I can’t help but read this WashPo article and think, “Nah, that would never happen to me: *I’d* totally know Josh Bell by sight.” (It helps that we were both at the same chocolate tasting a few months back. And that he’s a seriously brilliant Jewish cutie.)
The article sets up an experiment that's deeply rooted in ancient Greek mythology IMHO. Remember your Greek myths? I lived by Edith Hamilton’s tome when I was a child; stories of gods and demi-gods descending from Mount Olympus, disguised as bulls or goats or old witches or warty old men. The virtuous young Greek, who didn’t judge the old person but fed them and gave them safe harbor was thusly rewarded: the old witch was a god in disguise! Rewards showered from above; a lesson was learned.

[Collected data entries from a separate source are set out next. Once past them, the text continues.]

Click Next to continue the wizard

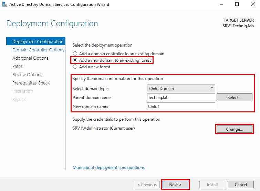pos(175,184)
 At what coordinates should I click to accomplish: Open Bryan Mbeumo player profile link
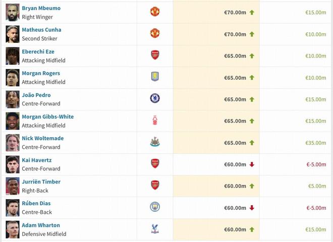pos(41,8)
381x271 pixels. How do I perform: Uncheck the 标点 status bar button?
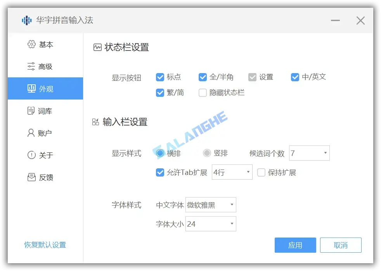pyautogui.click(x=160, y=77)
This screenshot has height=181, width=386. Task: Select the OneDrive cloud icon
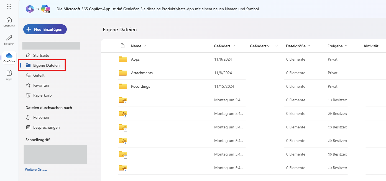[x=9, y=56]
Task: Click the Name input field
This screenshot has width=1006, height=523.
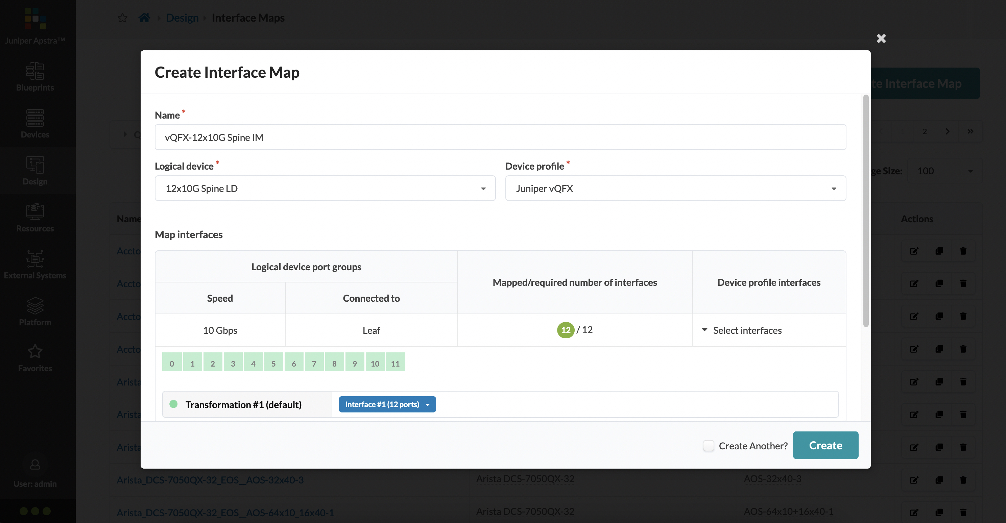Action: tap(500, 137)
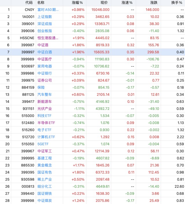The image size is (185, 204).
Task: Open 富时A50期 futures entry
Action: (48, 10)
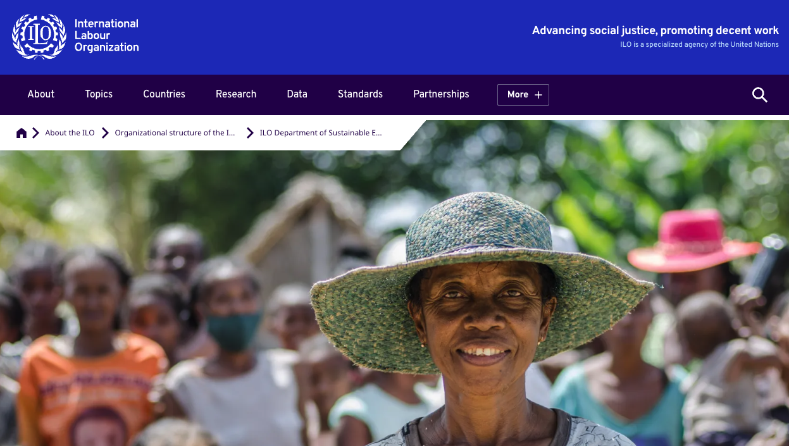
Task: Open the Data navigation item
Action: click(x=297, y=94)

By placing a classical music god disguised as a common street performer in a Metro station in DC during rush hour, the question became would anyone recognize great art taken out of its natural habitat? Or in more quantifiable terms, out of 1000 commuters, how many would stop to listen to the beauty playing a beauty [Joshua owns/plays a three million dollar Strad ]. The article, and very unscientific experiement, shows not many. Only one woman recognized Joshua Bell, performer. One man thought he was a great performer but didn't know him by name. And for the hour, he made $34 and change.
If I were rushing, or worse late for a very important date would I stop to listen to a street performer if he were playing my favorite Beethoven? Would I be so tuned out of my environment, so closed down to the possibilities, that I would miss what was literally right under my nose? Would you?
As an Allergic Girl, being attuned my environment, my meal, especially to what my body is telling me, is crucial. I’m genetically programmed, if you will, by my allergies to be hyper-aware to my surroundings because they can adversely effect me.
That hyper-awareness is a gift. And a burden. It’s both. It would be nice to go out one evening and be a little oblivious. By the same token, often I get to experience smaller moments that pass others by.
For you parents of allergic kids who’ve written me wondering how your children will navigate the world as an allergic adult, one distinct positive is being aware of the world around you, open to the possibilities of danger and doom as well as beauty and grace. We are the Greeks who come to the aid of the gods in disguise. We are the ones who don’t miss a trick.